**** Selected text ****
Myth #3 Your blood sugar should stay at the same level all the time.
Busted: Our bodies were designed to have our sugar levels fluctuate over the course of any given day. This idea that we have to eat every hour to keep our blood sugar consistent is silly. When you sleep your blood sugar drops precipitously and you aren’t harmed by that. Of course low blood sugar (hypoglycemia) and high blood sugar (diabetes) are real health problems and need to be taken seriously and treated but I don’t think that most people who complain of “low blood sugar” have hypoglycemia in the clinical sense. We’re going for moderation here. In fact, not eating in the case of fasting, rather than giving your body dangerously low blood sugar actually seems to increase your insulin sensitivity (a good thing) and make you less susceptible to wild swings.
Caveat: Again, I think you should eat however makes you feel healthiest. Some people feel best having small snacks throughout the day. But if you are eating purely because you are trying to keep your blood sugar levels “even”, that’s a losing (and pointless) battle. True story: I have a bodybuilder friend who was so concerned about this he bought an at-home blood-sugar testing kit and pricked his finger every waking hour for several weeks. He learned that it’s really hard to put band-aids on the tips of your fingers. Ok, he also learned that his blood sugar went up and down quite a bit and he was still fine. If you are still worried about your blood sugar, a doctor can test you for diabetes and hypoglycemia and give you the appropriate treatment.
****
_Problem requirements_
Reproduce the blood sugar myth passage word for word, starting with "Busted: Our bodies" and going on through "to wild swings.".
**** Given data ****
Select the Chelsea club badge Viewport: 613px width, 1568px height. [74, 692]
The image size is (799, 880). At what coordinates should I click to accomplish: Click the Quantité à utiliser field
****
_Your solution_
Busted: Our bodies were designed to have our sugar levels fluctuate over the course of any given day. This idea that we have to eat every hour to keep our blood sugar consistent is silly. When you sleep your blood sugar drops precipitously and you aren’t harmed by that. Of course low blood sugar (hypoglycemia) and high blood sugar (diabetes) are real health problems and need to be taken seriously and treated but I don’t think that most people who complain of “low blood sugar” have hypoglycemia in the clinical sense. We’re going for moderation here. In fact, not eating in the case of fasting, rather than giving your body dangerously low blood sugar actually seems to increase your insulin sensitivity (a good thing) and make you less susceptible to wild swings.